**What you have to do**
Your answer should contain every line of the records, transcribed word for word.

**Task input**
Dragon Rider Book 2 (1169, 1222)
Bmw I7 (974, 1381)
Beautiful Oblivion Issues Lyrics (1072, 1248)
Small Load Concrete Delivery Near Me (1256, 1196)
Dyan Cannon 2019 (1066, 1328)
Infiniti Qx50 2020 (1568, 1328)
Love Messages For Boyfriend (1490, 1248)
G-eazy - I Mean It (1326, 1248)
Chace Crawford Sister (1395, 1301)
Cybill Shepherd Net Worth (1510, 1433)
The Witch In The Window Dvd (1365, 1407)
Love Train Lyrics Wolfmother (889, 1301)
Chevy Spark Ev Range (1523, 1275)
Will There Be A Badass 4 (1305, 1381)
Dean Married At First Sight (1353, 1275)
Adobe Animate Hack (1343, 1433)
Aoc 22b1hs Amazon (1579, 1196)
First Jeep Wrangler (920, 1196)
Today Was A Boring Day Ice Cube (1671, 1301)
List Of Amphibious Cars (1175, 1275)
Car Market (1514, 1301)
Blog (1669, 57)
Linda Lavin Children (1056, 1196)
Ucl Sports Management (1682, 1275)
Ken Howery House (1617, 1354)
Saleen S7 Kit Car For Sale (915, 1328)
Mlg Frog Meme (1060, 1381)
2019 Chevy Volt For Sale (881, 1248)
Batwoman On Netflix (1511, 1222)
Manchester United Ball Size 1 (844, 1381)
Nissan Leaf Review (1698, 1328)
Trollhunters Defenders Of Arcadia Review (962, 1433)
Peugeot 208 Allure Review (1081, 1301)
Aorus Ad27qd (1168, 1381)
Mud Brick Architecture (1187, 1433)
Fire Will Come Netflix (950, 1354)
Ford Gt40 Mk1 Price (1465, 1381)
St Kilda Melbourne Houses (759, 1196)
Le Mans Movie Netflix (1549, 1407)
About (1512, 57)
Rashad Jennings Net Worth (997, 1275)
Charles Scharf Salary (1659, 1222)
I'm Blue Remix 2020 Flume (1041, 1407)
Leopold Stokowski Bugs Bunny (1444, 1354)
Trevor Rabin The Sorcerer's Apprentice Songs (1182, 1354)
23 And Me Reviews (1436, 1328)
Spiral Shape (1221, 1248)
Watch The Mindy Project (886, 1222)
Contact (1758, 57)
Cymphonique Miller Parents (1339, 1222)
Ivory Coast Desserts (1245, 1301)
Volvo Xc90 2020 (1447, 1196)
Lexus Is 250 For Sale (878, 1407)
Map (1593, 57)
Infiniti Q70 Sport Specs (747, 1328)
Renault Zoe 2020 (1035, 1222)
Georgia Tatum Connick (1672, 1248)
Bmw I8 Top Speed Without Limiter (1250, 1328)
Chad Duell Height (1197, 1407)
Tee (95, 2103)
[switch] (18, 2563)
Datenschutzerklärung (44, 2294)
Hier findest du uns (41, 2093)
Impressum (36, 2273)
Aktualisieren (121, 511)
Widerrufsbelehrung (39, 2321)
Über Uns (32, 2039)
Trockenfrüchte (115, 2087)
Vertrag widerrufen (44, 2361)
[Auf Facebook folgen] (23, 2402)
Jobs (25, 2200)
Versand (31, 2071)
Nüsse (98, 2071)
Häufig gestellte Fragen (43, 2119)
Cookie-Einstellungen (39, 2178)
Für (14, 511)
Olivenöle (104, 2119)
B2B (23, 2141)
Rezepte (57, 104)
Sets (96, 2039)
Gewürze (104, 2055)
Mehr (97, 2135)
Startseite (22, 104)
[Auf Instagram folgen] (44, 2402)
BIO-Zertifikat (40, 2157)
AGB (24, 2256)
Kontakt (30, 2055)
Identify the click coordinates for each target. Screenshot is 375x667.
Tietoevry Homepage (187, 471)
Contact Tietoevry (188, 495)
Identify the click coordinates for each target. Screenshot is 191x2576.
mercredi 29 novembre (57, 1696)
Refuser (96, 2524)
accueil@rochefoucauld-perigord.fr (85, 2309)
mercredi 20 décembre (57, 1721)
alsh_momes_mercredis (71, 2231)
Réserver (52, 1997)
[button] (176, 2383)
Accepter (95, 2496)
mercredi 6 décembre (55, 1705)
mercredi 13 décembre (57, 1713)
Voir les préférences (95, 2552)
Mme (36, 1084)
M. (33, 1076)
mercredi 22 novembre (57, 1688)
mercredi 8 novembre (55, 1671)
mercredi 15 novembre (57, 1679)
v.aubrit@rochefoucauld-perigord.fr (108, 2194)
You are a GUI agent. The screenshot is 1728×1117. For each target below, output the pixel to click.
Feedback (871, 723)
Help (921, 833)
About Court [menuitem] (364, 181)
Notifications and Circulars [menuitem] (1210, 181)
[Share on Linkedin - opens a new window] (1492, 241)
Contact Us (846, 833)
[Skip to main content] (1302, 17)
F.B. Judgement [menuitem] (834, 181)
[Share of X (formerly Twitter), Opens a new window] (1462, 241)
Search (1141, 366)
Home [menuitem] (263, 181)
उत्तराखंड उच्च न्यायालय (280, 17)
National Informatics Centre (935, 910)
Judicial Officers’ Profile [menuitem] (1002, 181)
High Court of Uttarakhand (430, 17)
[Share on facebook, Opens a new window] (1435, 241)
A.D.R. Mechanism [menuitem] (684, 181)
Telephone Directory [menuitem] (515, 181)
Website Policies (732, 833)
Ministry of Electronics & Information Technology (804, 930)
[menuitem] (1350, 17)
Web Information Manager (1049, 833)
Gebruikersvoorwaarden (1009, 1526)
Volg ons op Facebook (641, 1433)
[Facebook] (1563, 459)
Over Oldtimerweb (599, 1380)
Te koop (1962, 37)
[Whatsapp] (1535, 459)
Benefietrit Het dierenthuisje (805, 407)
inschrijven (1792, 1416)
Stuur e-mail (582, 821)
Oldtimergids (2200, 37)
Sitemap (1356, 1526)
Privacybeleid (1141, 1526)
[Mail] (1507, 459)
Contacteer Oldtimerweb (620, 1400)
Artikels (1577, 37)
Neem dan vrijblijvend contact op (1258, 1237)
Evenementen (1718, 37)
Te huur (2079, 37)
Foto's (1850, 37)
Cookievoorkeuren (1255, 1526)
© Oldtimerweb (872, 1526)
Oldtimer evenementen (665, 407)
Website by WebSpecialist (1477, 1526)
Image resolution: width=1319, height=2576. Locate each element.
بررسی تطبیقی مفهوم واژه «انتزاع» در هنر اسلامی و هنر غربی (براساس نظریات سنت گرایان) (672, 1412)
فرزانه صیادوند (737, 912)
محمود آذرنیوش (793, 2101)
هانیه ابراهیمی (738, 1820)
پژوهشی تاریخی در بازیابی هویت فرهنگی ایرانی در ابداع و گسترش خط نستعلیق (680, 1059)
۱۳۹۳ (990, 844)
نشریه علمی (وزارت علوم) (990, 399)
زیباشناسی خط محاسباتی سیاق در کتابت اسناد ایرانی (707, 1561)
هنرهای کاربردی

**Your solution**
Dragon Rider Book 2 (1169, 1222)
Bmw I7 (974, 1381)
Beautiful Oblivion Issues Lyrics (1072, 1248)
Small Load Concrete Delivery Near Me (1256, 1196)
Dyan Cannon 2019 (1066, 1328)
Infiniti Qx50 2020 (1568, 1328)
Love Messages For Boyfriend (1490, 1248)
G-eazy - I Mean It (1326, 1248)
Chace Crawford Sister (1395, 1301)
Cybill Shepherd Net Worth (1510, 1433)
The Witch In The Window Dvd (1365, 1407)
Love Train Lyrics Wolfmother (889, 1301)
Chevy Spark Ev Range (1523, 1275)
Will There Be A Badass 4 (1305, 1381)
Dean Married At First Sight (1353, 1275)
Adobe Animate Hack (1343, 1433)
Aoc 22b1hs Amazon (1579, 1196)
First Jeep Wrangler (920, 1196)
Today Was A Boring Day Ice Cube (1671, 1301)
List Of Amphibious Cars (1175, 1275)
Car Market (1514, 1301)
Blog (1669, 57)
Linda Lavin Children (1056, 1196)
Ucl Sports Management (1682, 1275)
Ken Howery House (1617, 1354)
Saleen S7 Kit Car For Sale (915, 1328)
Mlg Frog Meme (1060, 1381)
2019 Chevy Volt For Sale (881, 1248)
Batwoman On Netflix (1511, 1222)
Manchester United Ball Size 1 (844, 1381)
Nissan Leaf Review (1698, 1328)
Trollhunters Defenders Of Arcadia Review (962, 1433)
Peugeot 208 Allure Review (1081, 1301)
Aorus Ad27qd (1168, 1381)
Mud Brick Architecture (1187, 1433)
Fire Will Come Netflix (950, 1354)
Ford Gt40 Mk1 Price (1465, 1381)
St Kilda Melbourne Houses (759, 1196)
Le Mans Movie Netflix (1549, 1407)
About (1512, 57)
Rashad Jennings Net Worth (997, 1275)
Charles Scharf Salary (1659, 1222)
I'm Blue Remix 2020 Flume (1041, 1407)
Leopold Stokowski Bugs Bunny (1444, 1354)
Trevor Rabin The Sorcerer's Apprentice Songs (1182, 1354)
23 And Me Reviews (1436, 1328)
Spiral Shape (1221, 1248)
Watch The Mindy Project (886, 1222)
Contact (1758, 57)
Cymphonique Miller Parents (1339, 1222)
Ivory Coast Desserts (1245, 1301)
Volvo Xc90 2020 (1447, 1196)
Lexus Is 250 For Sale (878, 1407)
Map (1593, 57)
Infiniti Q70 Sport Specs (747, 1328)
Renault Zoe 2020 (1035, 1222)
Georgia Tatum Connick (1672, 1248)
Bmw I8 Top Speed Without Limiter (1250, 1328)
Chad Duell Height (1197, 1407)
Tee (95, 2103)
[switch] (18, 2563)
Datenschutzerklärung (44, 2294)
Hier findest du uns (41, 2093)
Impressum (36, 2273)
Aktualisieren (121, 511)
Widerrufsbelehrung (39, 2321)
Über Uns (32, 2039)
Trockenfrüchte (115, 2087)
Vertrag widerrufen (44, 2361)
[Auf Facebook folgen] (23, 2402)
Jobs (25, 2200)
Versand (31, 2071)
Nüsse (98, 2071)
Häufig gestellte Fragen (43, 2119)
Cookie-Einstellungen (39, 2178)
Für (14, 511)
Olivenöle (104, 2119)
B2B (23, 2141)
Rezepte (57, 104)
Sets (96, 2039)
Gewürze (104, 2055)
Mehr (97, 2135)
Startseite (22, 104)
[Auf Instagram folgen] (44, 2402)
BIO-Zertifikat (40, 2157)
AGB (24, 2256)
Kontakt (30, 2055)
Identify the click coordinates for each target. Screenshot is 375x667.
Tietoevry Homepage (187, 471)
Contact Tietoevry (188, 495)
Identify the click coordinates for each target. Screenshot is 191x2576.
mercredi 29 novembre (57, 1696)
Refuser (96, 2524)
accueil@rochefoucauld-perigord.fr (85, 2309)
mercredi 20 décembre (57, 1721)
alsh_momes_mercredis (71, 2231)
Réserver (52, 1997)
[button] (176, 2383)
Accepter (95, 2496)
mercredi 6 décembre (55, 1705)
mercredi 13 décembre (57, 1713)
Voir les préférences (95, 2552)
Mme (36, 1084)
M. (33, 1076)
mercredi 22 novembre (57, 1688)
mercredi 8 novembre (55, 1671)
mercredi 15 novembre (57, 1679)
v.aubrit@rochefoucauld-perigord.fr (108, 2194)
You are a GUI agent. The screenshot is 1728×1117. For each target below, output the pixel to click.
Feedback (871, 723)
Help (921, 833)
About Court [menuitem] (364, 181)
Notifications and Circulars [menuitem] (1210, 181)
[Share on Linkedin - opens a new window] (1492, 241)
Contact Us (846, 833)
[Skip to main content] (1302, 17)
F.B. Judgement [menuitem] (834, 181)
[Share of X (formerly Twitter), Opens a new window] (1462, 241)
Search (1141, 366)
Home [menuitem] (263, 181)
उत्तराखंड उच्च न्यायालय (280, 17)
National Informatics Centre (935, 910)
Judicial Officers’ Profile [menuitem] (1002, 181)
High Court of Uttarakhand (430, 17)
[Share on facebook, Opens a new window] (1435, 241)
A.D.R. Mechanism [menuitem] (684, 181)
Telephone Directory [menuitem] (515, 181)
Website Policies (732, 833)
Ministry of Electronics & Information Technology (804, 930)
[menuitem] (1350, 17)
Web Information Manager (1049, 833)
Gebruikersvoorwaarden (1009, 1526)
Volg ons op Facebook (641, 1433)
[Facebook] (1563, 459)
Over Oldtimerweb (599, 1380)
Te koop (1962, 37)
[Whatsapp] (1535, 459)
Benefietrit Het dierenthuisje (805, 407)
inschrijven (1792, 1416)
Stuur e-mail (582, 821)
Oldtimergids (2200, 37)
Sitemap (1356, 1526)
Privacybeleid (1141, 1526)
[Mail] (1507, 459)
Contacteer Oldtimerweb (620, 1400)
Artikels (1577, 37)
Neem dan vrijblijvend contact op (1258, 1237)
Evenementen (1718, 37)
Te huur (2079, 37)
Foto's (1850, 37)
Cookievoorkeuren (1255, 1526)
© Oldtimerweb (872, 1526)
Oldtimer evenementen (665, 407)
Website by WebSpecialist (1477, 1526)
Image resolution: width=1319, height=2576. Locate each element.
بررسی تطبیقی مفهوم واژه «انتزاع» در هنر اسلامی و هنر غربی (براساس نظریات سنت گرایان) (672, 1412)
فرزانه صیادوند (737, 912)
محمود آذرنیوش (793, 2101)
هانیه ابراهیمی (738, 1820)
پژوهشی تاریخی در بازیابی هویت فرهنگی ایرانی در ابداع و گسترش خط نستعلیق (680, 1059)
۱۳۹۳ (990, 844)
نشریه علمی (وزارت علوم) (990, 399)
زیباشناسی خط محاسباتی سیاق در کتابت اسناد ایرانی (707, 1561)
هنرهای کاربردی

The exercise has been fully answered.